Wednesday, January 6, 2016

The Running Challenge


From Thanksgiving until New Years Day, I participated in a holiday-to-holiday running challenge.  The premise: run at least a mile every day starting on Thanksgiving and ending on New Years day.  The reason: ass fat.  I asked folks on Facebook if they wanted to do it and support each other, and, long story short, I got a couple of takers.  They are the real heroes of this story.  Not really.  I am the fucking hero of this story and don’t forget it.  But having other people in the boat was great.  NOBODY IS AN ISLAND, PEOPLE, EVEN IF THEY WOULD MAKE AN AWESOME ISLAND.

Anyway, I really thought that the “challenge” part of this challenge was going to be physical.  I have never run every day, mostly because I’m generally pretty ouchy, and my tendons hate me.  I was in a freaking hard splint for 6 months and considered tendon release surgery after an injury from crocheting too hard. That is not a lie, and I don’t know how you crochet too hard, but I have done it.  I’ve had enough cortisone in my body to fully understand ‘roid rage. So, running every day had the potential for peril.  But I live dangerously.  And anyway, that wasn’t the challenge at all.

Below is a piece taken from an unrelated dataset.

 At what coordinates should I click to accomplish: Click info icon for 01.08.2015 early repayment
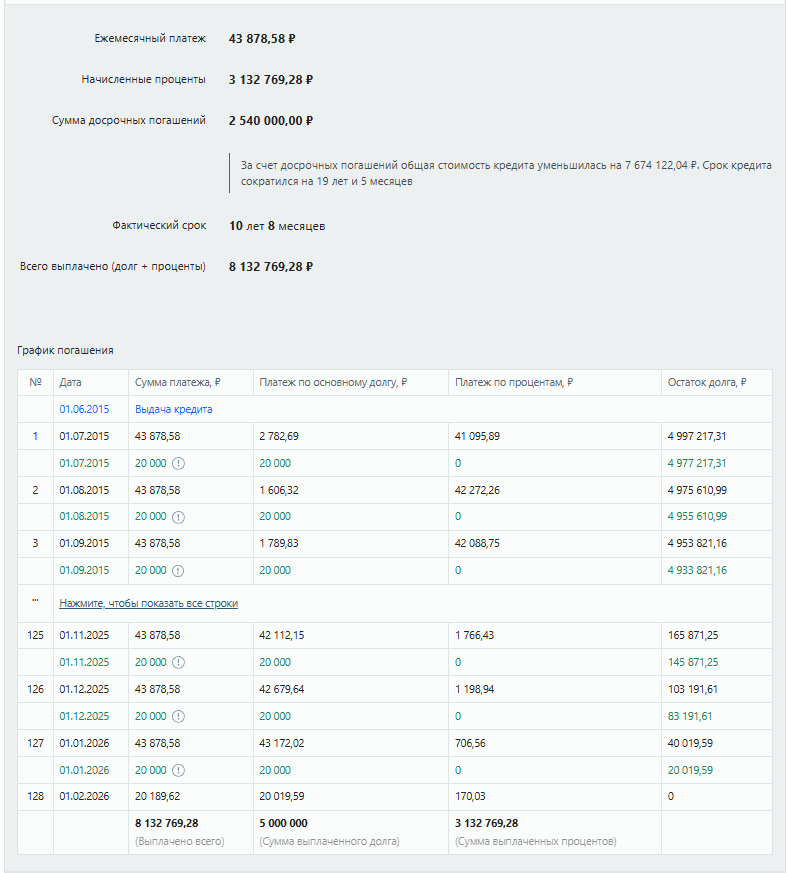178,517
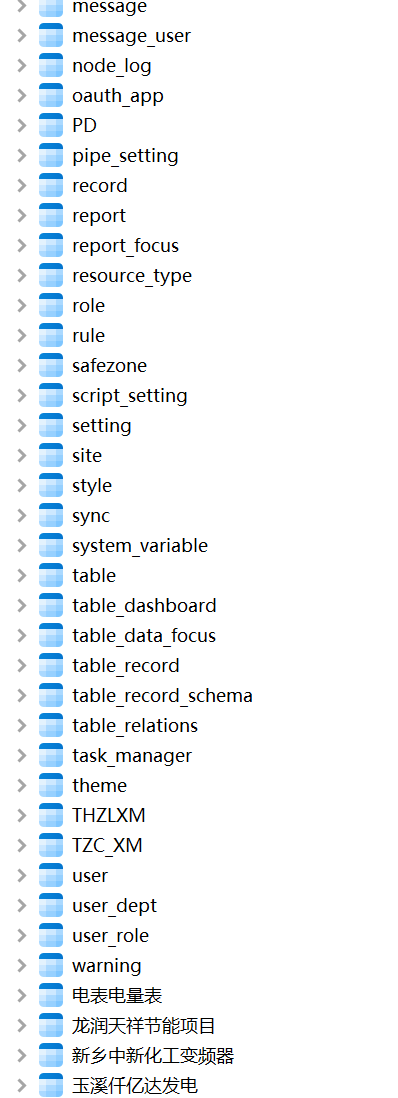Select the table icon next to task_manager

[51, 756]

The real challenge from all of this was mental.  Finding the time to run.  Getting my ass into my running clothes. Figuring out how far at what pace I was going to run. Figuring out how I was going to entertain myself. Getting out of my running clothes.  Taking a shower.  Getting redressed and put back together.  And knowing that it was all going to happen again the next day.  And there was also the challenge of the outdoors.  I managed all but three runs outdoors, and had to account for rain, wind, snowfog (a real thing!), heat, cold, sunshine, darkness, and cars that always want to hit me.  And finding the right damn socks.  Always the socks.  Also, no one in this world loves a routine quite like I do, but I had to shoehorn runs in early in the morning, late in the evening, at lunch, after work, and once, after a glass of wine. And by glass, I mean “glass.”  You know what I mean.

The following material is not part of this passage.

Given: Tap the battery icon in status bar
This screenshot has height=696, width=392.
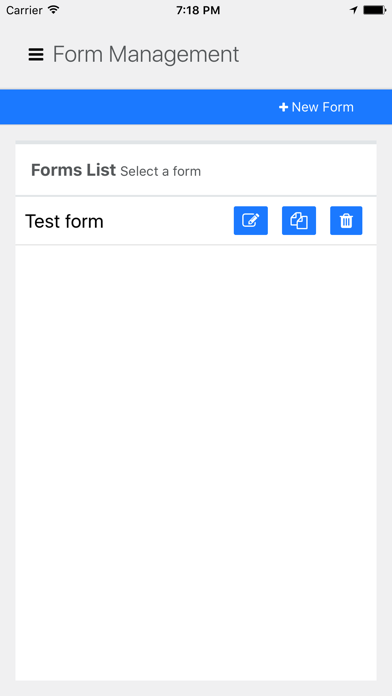Looking at the screenshot, I should [x=374, y=10].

But in the end, what I loved about the challenge actually was the unpredictability, and the sense that today was going to be different than yesterday. The mental challenge.  Was I going to run alone or with a friend? With the dog? In the sunshine?  In a deluge? In my nemesis, the wind? Where was I going to run? How could I run in Manhattan with only shorts and a tee shirt, 30 degree temps outside, and a barely functioning treadmill in a hot, creepy basement? (Answer: learn to love the hot, creepy basement.) What should I do when the sidewalks were flooded and the rain nonstop? (Answer: forego any electronics and run up and down the street four times like I was being chased.) How was today’s run going to feel?  What could I do to make it interesting?  Did it even need to be interesting?  Because really, did I really find it that difficult to spend the twenty minutes it took for me to run a couple of miles alone with myself, with my thoughts, with my breathing, and with the ground passing underneath my feet?    

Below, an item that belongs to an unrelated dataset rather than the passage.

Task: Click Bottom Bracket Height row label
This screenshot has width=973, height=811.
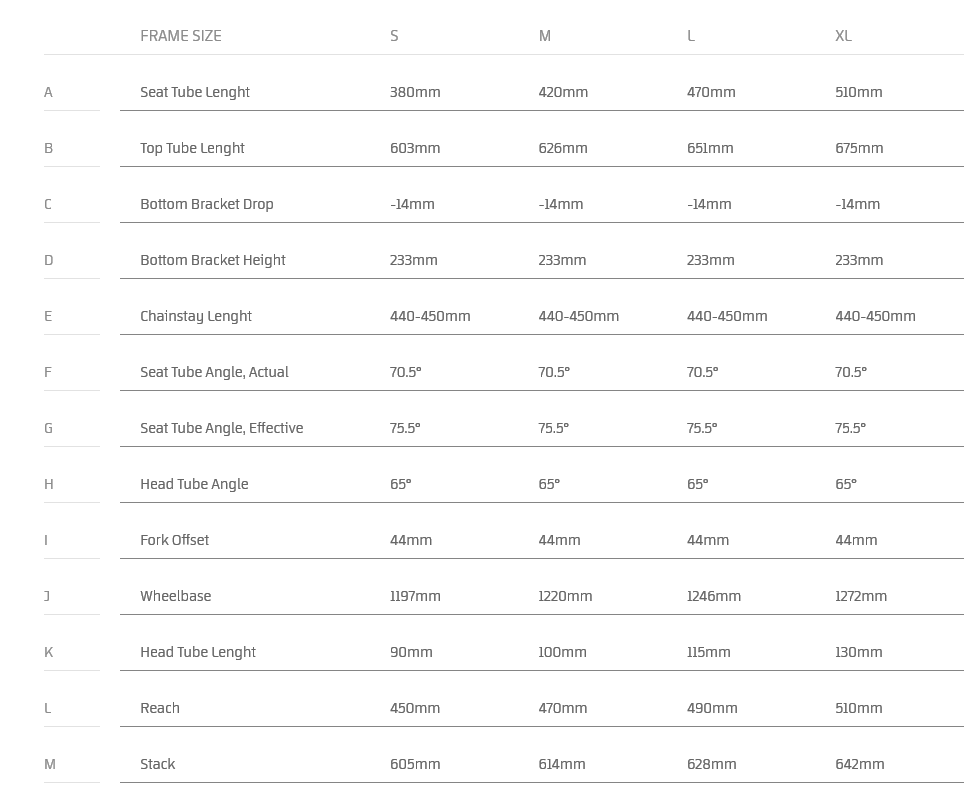Action: 213,260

The challenge was 37 days long.  At around day 20, I realized that I was going to make it.  That I’d already faced ouchy days, shit weather days, days when I really didn’t want to do it, and days that were logistically challenging.  And even on the days when it hadn’t been fun, it also hadn’t killed me. My friend Anita, who also completed the challenge, wrote on my wall one day, “Feeling like I just couldn’t make time for a run. But you know what, I can and I did.  And feel much better for it!!!”  In the end, that was the payoff. Realizing that – no matter what – that I could, and that I would.  And not only do I feel better for it, I think I am better for it.  But seriously, I need more socks.